Je n’ai pu vous entretenir ce matin, notre bon et digne ami ; je prends la plume actuellement pour m’en dédommager. Vous demandez pourquoi vous n’avez plus de mes nouvelles ; j’ai été touchée de cette question et je m’empresse de vous témoigner combien j’y suis sensible. Je n’expliquerai point mon silence par des raisons de santé, quoique j’aie été malade depuis peu ; je ne vous rappellerai pas la préoccupation involontaire dans laquelle on vit ici et par laquelle on est comme entraîné malgré soi. J’aurais su trouver où prendre le moment de vous écrire, si j’avais eu de la satisfaction à partager avec vous ; mais je suis véritablement affligée de l’état de la chose publique, je répugne à dire tout le mal que j’en pense ; je ne veux point communiquer mes affections pénibles, si elles sont exagérées.

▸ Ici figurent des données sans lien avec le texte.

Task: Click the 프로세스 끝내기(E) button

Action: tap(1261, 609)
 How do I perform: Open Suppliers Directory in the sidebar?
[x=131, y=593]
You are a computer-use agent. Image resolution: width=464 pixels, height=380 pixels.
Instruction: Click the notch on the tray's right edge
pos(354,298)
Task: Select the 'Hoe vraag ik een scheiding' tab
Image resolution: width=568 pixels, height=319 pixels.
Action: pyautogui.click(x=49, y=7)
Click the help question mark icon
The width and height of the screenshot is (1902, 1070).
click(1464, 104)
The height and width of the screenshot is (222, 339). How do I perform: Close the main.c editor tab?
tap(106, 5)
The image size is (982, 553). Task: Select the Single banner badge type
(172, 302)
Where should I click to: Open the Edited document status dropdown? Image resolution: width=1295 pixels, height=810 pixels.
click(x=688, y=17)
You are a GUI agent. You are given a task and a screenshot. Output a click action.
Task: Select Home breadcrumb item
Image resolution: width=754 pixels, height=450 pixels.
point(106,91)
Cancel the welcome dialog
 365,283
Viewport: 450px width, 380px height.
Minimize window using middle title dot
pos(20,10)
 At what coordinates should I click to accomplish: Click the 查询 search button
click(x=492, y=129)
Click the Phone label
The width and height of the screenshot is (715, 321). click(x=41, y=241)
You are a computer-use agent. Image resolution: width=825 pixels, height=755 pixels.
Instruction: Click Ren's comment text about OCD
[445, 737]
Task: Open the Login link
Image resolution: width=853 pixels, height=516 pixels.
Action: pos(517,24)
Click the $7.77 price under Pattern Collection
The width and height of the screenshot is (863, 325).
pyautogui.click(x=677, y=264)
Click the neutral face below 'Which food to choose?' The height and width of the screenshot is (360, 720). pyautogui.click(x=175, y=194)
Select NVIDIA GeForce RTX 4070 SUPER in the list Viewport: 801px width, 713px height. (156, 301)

Cependant, comme je ne sais pas revêtir une apparence de joie et prendre un style léger lorsque mon imagination est vêtue de noir, je prends le parti de me taire.

Puisque vous voulez de mon grimoire, préparez-vous donc à soutenir mes lamentations. Je commencerai par les affaires de votre pauvre ville, qui vous occupent autant que nous. Pensez-vous qu’avec la trempe que vous nous connaissez, tous les agréments de la capitale puissent compenser le déplaisir d’être depuis trois mois à la poursuite de décisions dont aucune n’est encore obtenue ? Durant les deux premiers, j’ai pris patience ; mais, depuis le troisième, mon sang pétille à la seule idée d’une mission importante dont mon mari est digne, qu’il fait tout son possible pour remplir, et qu’il n’a pu justifier encore par le moindre succès. Cela me pèse et m’obsède ; je ne jouis plus de rien, et je me soulève contre les obstacles qui m’irritent vainement.

  1. Ms. 6241, fol. 55-58. — Voir Révolution française du 14 août 1895.